### EXERCISE INSTRUCTIONS
Would you please repeat the data that follows, exactly as it reads?

### RECORDS SHOWN
━━━━━━━━

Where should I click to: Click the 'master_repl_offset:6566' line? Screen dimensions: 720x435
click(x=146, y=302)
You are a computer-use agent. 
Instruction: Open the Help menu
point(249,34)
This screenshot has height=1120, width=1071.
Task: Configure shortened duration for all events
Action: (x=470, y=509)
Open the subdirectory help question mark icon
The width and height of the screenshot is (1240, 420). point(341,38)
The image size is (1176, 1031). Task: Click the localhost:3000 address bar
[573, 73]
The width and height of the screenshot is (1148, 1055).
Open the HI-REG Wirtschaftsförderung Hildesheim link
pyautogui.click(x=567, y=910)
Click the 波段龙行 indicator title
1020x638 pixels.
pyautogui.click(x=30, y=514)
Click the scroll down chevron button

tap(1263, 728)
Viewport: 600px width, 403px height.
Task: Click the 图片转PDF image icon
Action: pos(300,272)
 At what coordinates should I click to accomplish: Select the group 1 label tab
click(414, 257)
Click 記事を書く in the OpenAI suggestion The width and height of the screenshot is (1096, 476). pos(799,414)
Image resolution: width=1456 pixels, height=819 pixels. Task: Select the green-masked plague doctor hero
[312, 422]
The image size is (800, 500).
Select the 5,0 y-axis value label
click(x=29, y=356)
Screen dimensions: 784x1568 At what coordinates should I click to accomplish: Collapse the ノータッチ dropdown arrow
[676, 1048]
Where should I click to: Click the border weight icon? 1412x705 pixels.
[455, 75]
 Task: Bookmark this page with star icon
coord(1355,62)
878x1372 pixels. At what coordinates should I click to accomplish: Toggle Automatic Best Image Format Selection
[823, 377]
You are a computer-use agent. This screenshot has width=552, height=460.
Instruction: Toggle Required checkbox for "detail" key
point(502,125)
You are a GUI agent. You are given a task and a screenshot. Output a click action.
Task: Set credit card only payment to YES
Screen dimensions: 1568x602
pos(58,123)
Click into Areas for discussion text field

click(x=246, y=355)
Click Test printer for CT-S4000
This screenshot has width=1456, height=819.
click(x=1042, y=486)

━━━━━━━━

### ANSWER TO THIS TASK
Where should I click to: Click the 'master_repl_offset:6566' line? Screen dimensions: 720x435
click(x=146, y=302)
You are a computer-use agent. 
Instruction: Open the Help menu
point(249,34)
This screenshot has height=1120, width=1071.
Task: Configure shortened duration for all events
Action: (x=470, y=509)
Open the subdirectory help question mark icon
The width and height of the screenshot is (1240, 420). point(341,38)
The image size is (1176, 1031). Task: Click the localhost:3000 address bar
[573, 73]
The width and height of the screenshot is (1148, 1055).
Open the HI-REG Wirtschaftsförderung Hildesheim link
pyautogui.click(x=567, y=910)
Click the 波段龙行 indicator title
1020x638 pixels.
pyautogui.click(x=30, y=514)
Click the scroll down chevron button

tap(1263, 728)
Viewport: 600px width, 403px height.
Task: Click the 图片转PDF image icon
Action: pos(300,272)
 At what coordinates should I click to accomplish: Select the group 1 label tab
click(414, 257)
Click 記事を書く in the OpenAI suggestion The width and height of the screenshot is (1096, 476). pos(799,414)
Image resolution: width=1456 pixels, height=819 pixels. Task: Select the green-masked plague doctor hero
[312, 422]
The image size is (800, 500).
Select the 5,0 y-axis value label
click(x=29, y=356)
Screen dimensions: 784x1568 At what coordinates should I click to accomplish: Collapse the ノータッチ dropdown arrow
[676, 1048]
Where should I click to: Click the border weight icon? 1412x705 pixels.
[455, 75]
 Task: Bookmark this page with star icon
coord(1355,62)
878x1372 pixels. At what coordinates should I click to accomplish: Toggle Automatic Best Image Format Selection
[823, 377]
You are a computer-use agent. This screenshot has width=552, height=460.
Instruction: Toggle Required checkbox for "detail" key
point(502,125)
You are a GUI agent. You are given a task and a screenshot. Output a click action.
Task: Set credit card only payment to YES
Screen dimensions: 1568x602
pos(58,123)
Click into Areas for discussion text field

click(x=246, y=355)
Click Test printer for CT-S4000
This screenshot has width=1456, height=819.
click(x=1042, y=486)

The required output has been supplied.